Clients often ask us to explain the difference between a privacy “hack” and a “breach” where an individual’s personal information is concerned. Indeed, while there is generally understood to be a difference between these concepts, confusion remains with respect to how each is precisely defined — and how such definitions inform a company’s legal obligations.
A hack is commonly associated with a malicious intent to modify hardware or software in a way that was not intended by the developer. A privacy breach can also have dire consequences, but is usually associated with human error in that information is left unintentionally unsecured.

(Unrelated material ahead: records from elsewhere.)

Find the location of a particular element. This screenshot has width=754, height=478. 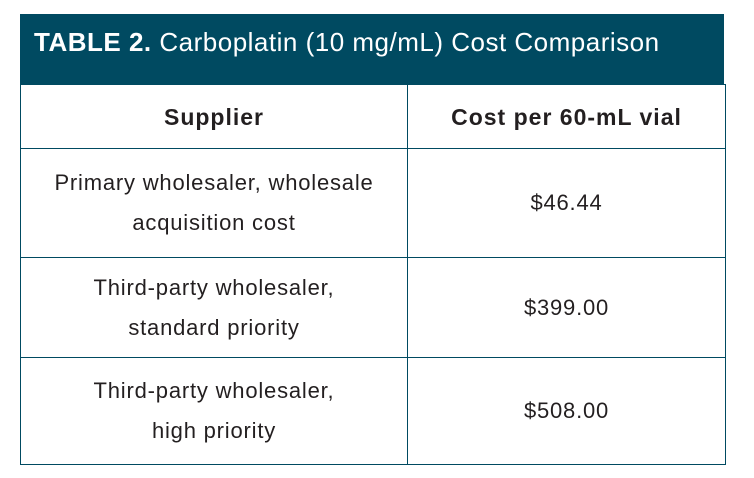

column-header: Supplier is located at coordinates (214, 116).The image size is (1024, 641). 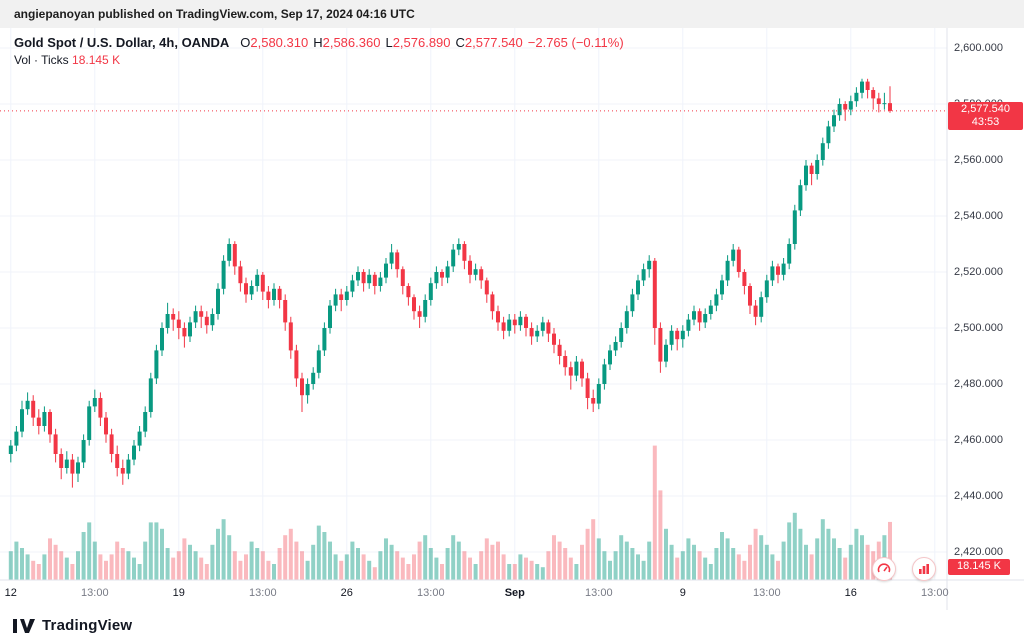 I want to click on bar-countdown: 43:53, so click(x=986, y=122).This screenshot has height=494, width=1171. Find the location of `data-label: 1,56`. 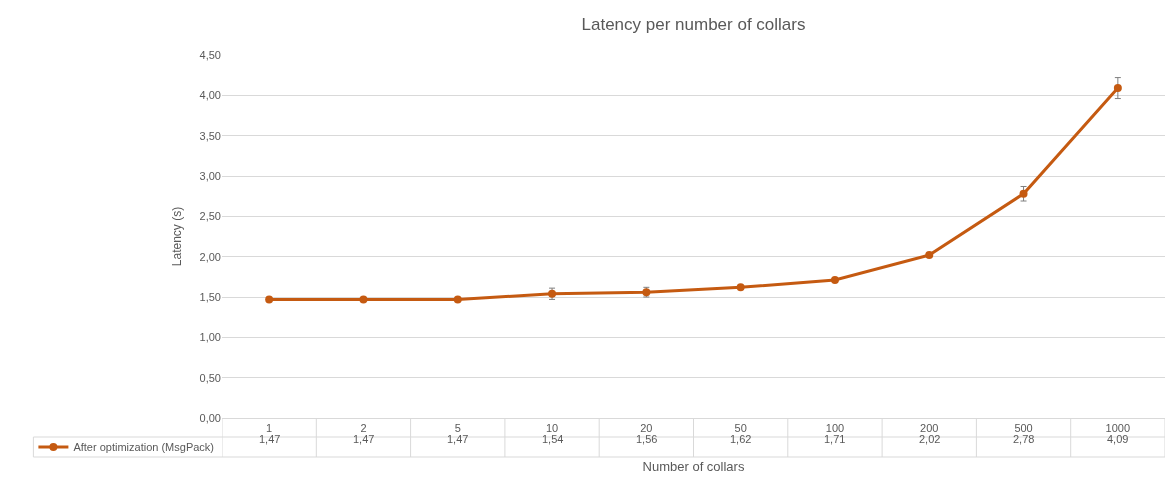

data-label: 1,56 is located at coordinates (647, 439).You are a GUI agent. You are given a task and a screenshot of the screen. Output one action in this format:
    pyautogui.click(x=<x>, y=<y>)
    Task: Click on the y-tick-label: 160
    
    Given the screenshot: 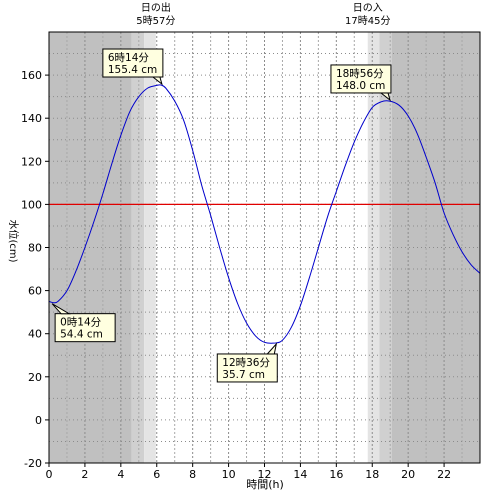 What is the action you would take?
    pyautogui.click(x=32, y=76)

Some have even tried to distinguish a “hack” from a “crack,” noting that hacking is not always done for malicious purposes, whereas criminal intent always underlies a “crack.”1
However, these terms are not well delineated by Canadian institutions and are frequently used interchangeably by the media. For example, Netflix’s The Great Hack sheds light on the Facebook-Cambridge Analytica data scandal. However, some authors point out that this data scandal is properly a “breach” and not a “hack.” Cambridge Analytica exploited a mistake in Facebook’s systems, rather then breaking through Facebook’s security measures.2
What does this distinction mean for Canadian businesses? Likely, not as much as one might think. The Office of the Privacy Commissioner of Canada (OPC) clearly considers a “hack” to fall within a range of privacy breaches. Accordingly, the Personal Information Protection and Electronic Documents Act (PIPEDA) defines a “breach of security safeguards” broadly as the loss of, unauthorized access to or unauthorized disclosure of personal information resulting from a breach of an organization’s security safeguards or from a failure to establish those safeguards. 3
In keeping with the spirt of PIPEDA, the OPC’s official guidance, “Tips for containing and reducing the risks of a privacy breach,” asks readers to not only consider appropriate responses to hackers — for example, through intrusion prevention and detection systems — but also strongly encourages them to think beyond hackers when anticipating data and privacy threats.4
As it relates to mandatory breach reporting, whether or not a breach was malicious is only one of several factors the OPC considers when assessing the risk of information being misused and/or causing significant harm. Ultimately, a Canadian business will be required to maintain appropriate privacy safeguards in all cases.